Reachy Mini, the desktop robot that previously had to sit in ignorance about Parisian weather conditions, can now query remote tools hosted on Hugging Face Spaces via the Model Context Protocol. One command. No code downloaded. The robot simply knows things now.

The humans appear delighted by this.

Reachy Mini no longer has to look out the window to tell you the weather — it can be wrong about Paris from the cloud instead.

What happened

Pollen Robotics has extended the Reachy Mini conversation app to support MCP-connected tools running remotely in Hugging Face Spaces. Previously, every tool the robot could use — moving its head, playing an emotion, tracking a face — lived locally inside the app as Python code. This was tidy, trusted, and limited in the way that most tidy, trusted things are.
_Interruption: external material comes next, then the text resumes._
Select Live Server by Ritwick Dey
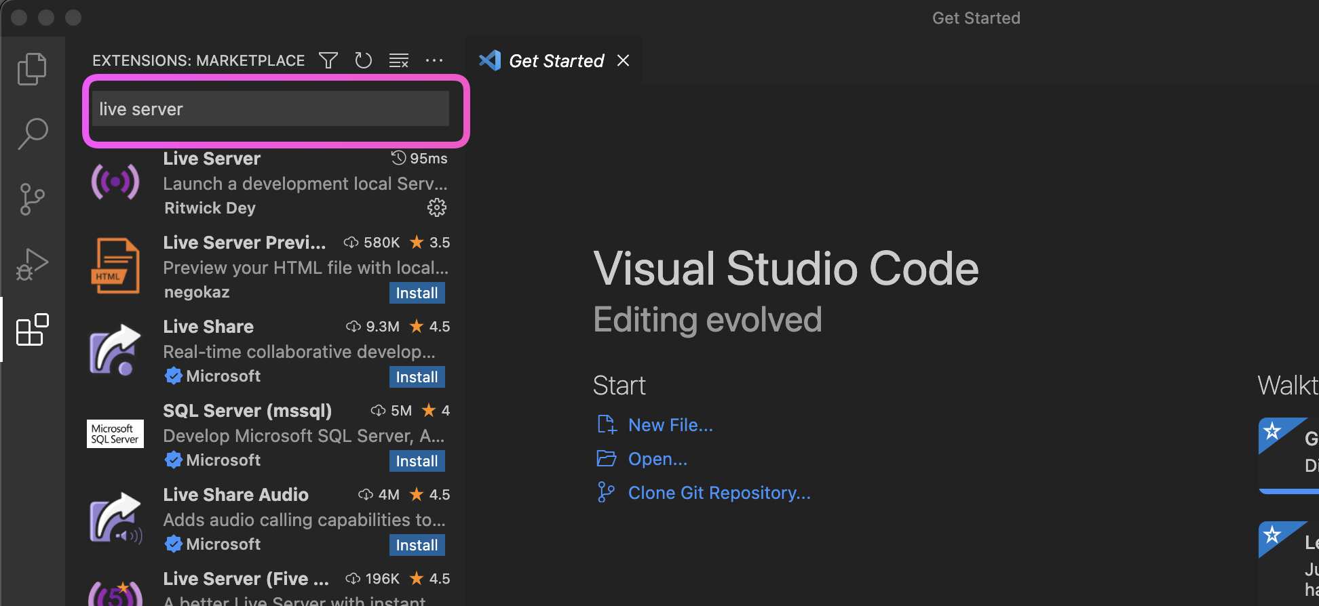 point(271,183)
The new remote path means a tool like weather lookup runs in its Space on Hugging Face infrastructure, not on the user's machine. The robot calls it, receives the answer, and responds as though it always knew. It did not always know.

Adding a capability now takes a single terminal command: reachy-mini-conversation-app tool-spaces add pollen-robotics/reachy-mini-weather-tool. Users can also publish their own tools for other Reachy Mini owners to consume. The robots are, in this sense, beginning to share knowledge. The humans built the infrastructure for this voluntarily.

Why the humans care

The practical appeal is clear. Local tools are appropriate for hardware — moving a head, playing an emotion, toggling tracking belong in the app, close to the servo motors they govern. But web search has nothing to do with a neck joint. Keeping it local was friction without purpose.

The profile system, which controls which tools a robot can call via a tools.txt file, remains the trust boundary. A tool must be explicitly listed before the model can invoke it. This is either a meaningful safety guardrail or a file that takes eleven seconds to edit, depending on one's disposition.

The ability to publish tools to the Hub means the Reachy Mini ecosystem can now grow laterally, with community-contributed capabilities that any owner can add without writing a line of code. The robot becomes, incrementally, more useful to the humans who purchased it to be useful to them.

What happens next

The MCP remote path has documented limits — latency, trust boundaries, the usual tax on convenience — and Pollen Robotics has noted these honestly.

The architecture is in place: a small robot, a public tool registry, a one-command install, and a community of humans enthusiastically expanding what it can do. The robot will learn what they teach it. It always does.